Thank you.
I'm here today to present the position of five of the six members of the Canadian Consumer Initiative on bank fees. We're also here to present the views of the Canadian Consumer Initiative as a whole on electronic payments. I don't believe I'll have time to address our electronic payments submission. Suffice it to say that we were here in February and that we're making the same submission.
We've noticed that something odd has been happening over the last decade with automated banking machines and fees. While there are more ABMs and more competition, prices have increased and service has decreased. Canadian consumers are calling on elected representatives to help them out of this obviously dysfunctional market.

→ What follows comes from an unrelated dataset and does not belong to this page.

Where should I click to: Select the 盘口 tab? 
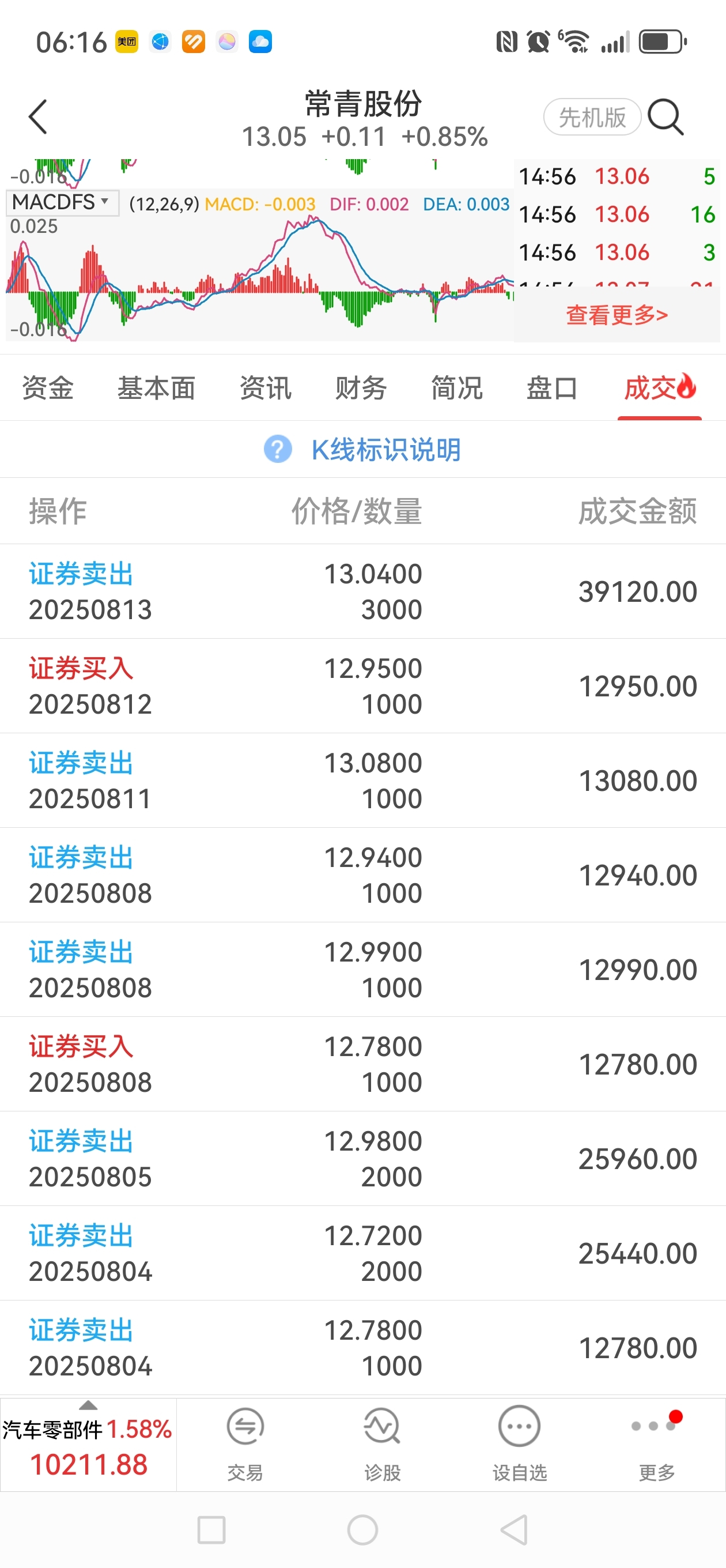click(552, 388)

Consumers are irked, or annoyed, as the Prime Minister might say, with bank fees in general and convenience fees in particular. The issue goes beyond fees, however, and what may well be at stake is the sustenance of competition in the automated banking machine market.
Economists recognize that convenience fees are first and foremost an anti-competitive weapon in the hands of network participants who wish to preserve their market share. It's therefore crucial for your committee to look in depth at the ramifications of the issue of convenience fees.

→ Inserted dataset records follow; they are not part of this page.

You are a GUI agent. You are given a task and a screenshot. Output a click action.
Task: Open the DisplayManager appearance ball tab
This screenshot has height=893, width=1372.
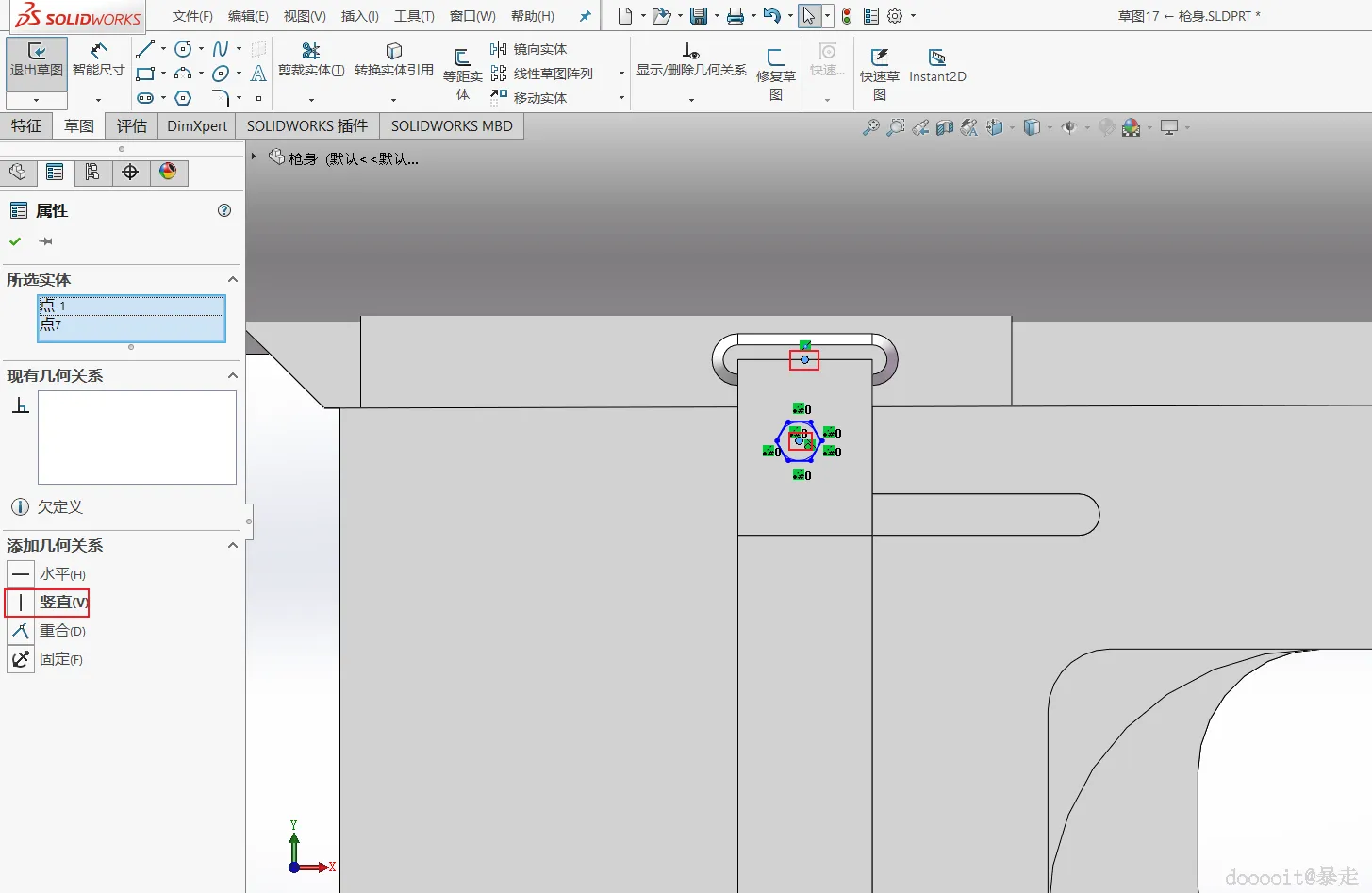pyautogui.click(x=168, y=172)
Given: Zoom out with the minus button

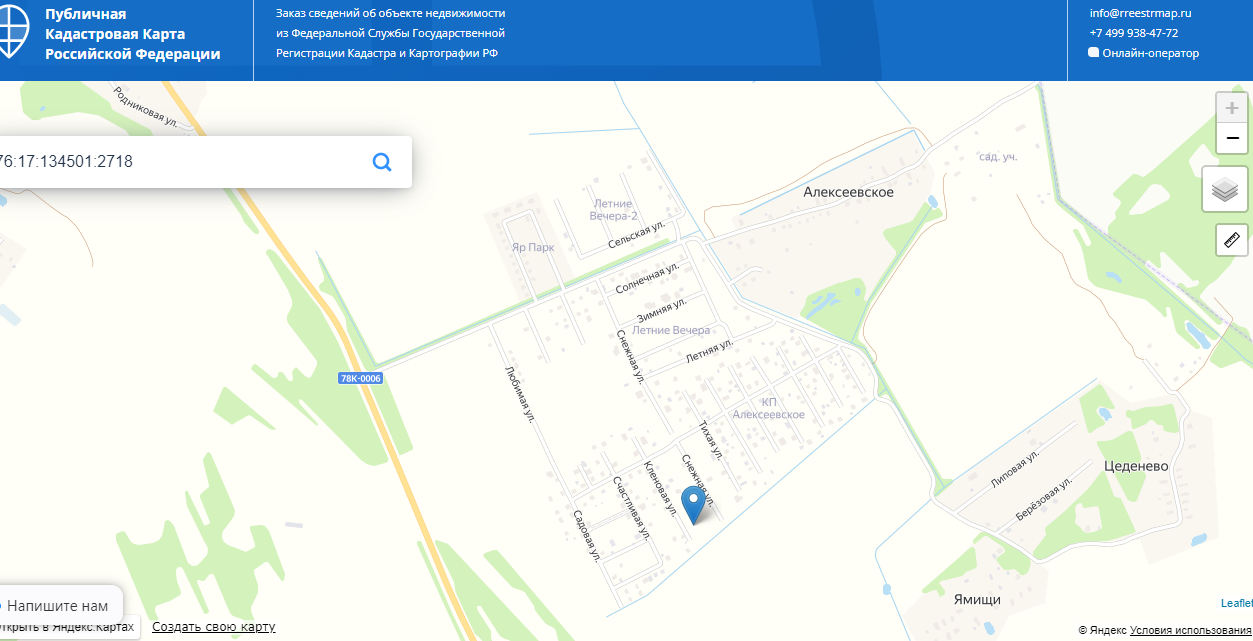Looking at the screenshot, I should click(x=1232, y=138).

Bank income from service charges has been growing fairly steadily over the last decade and the last five years. They now top $4.6 billion for the six largest banks. In the same period, banks have eliminated 25% of their branch network, mostly in rural and low-income neighbourhoods. They've reduced the number of their own banking machines in the past five years and now own less than a third of ABMs deployed in Canada. Most have exited the market for point-of-sale payment as well.

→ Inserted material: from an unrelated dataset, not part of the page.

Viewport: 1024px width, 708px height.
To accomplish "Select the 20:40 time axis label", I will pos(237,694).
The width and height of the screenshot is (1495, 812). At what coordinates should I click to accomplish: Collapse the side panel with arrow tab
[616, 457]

Banks therefore invest less in equipment, have fewer tellers for transactions, and yet increase the income from new charges and fees. It should come as no surprise that consumers are angry, and they do not feel they are sharing adequately in increased cost-efficiencies enjoyed by the banks.
The Canadian ABM market was completely transformed by the consent order approved by the Competition Tribunal in 1996. This order allows providers other than financial institutions to enter the market for installed shared ABMs. There are now more than a hundred that have done so, operating 35,000 ABMs. Yet the number of shared ABM transactions has been steadily declining since 2000.
The unavoidable result of fewer transactions in a market served by more ABMs is that the number of transactions per ABM has dropped significantly. In time, the profitability of operating ABMs may become an issue for the non-bank operators, especially if market forces prompt consumers to prefer using their own bank's ABMs rather than other providers' machines.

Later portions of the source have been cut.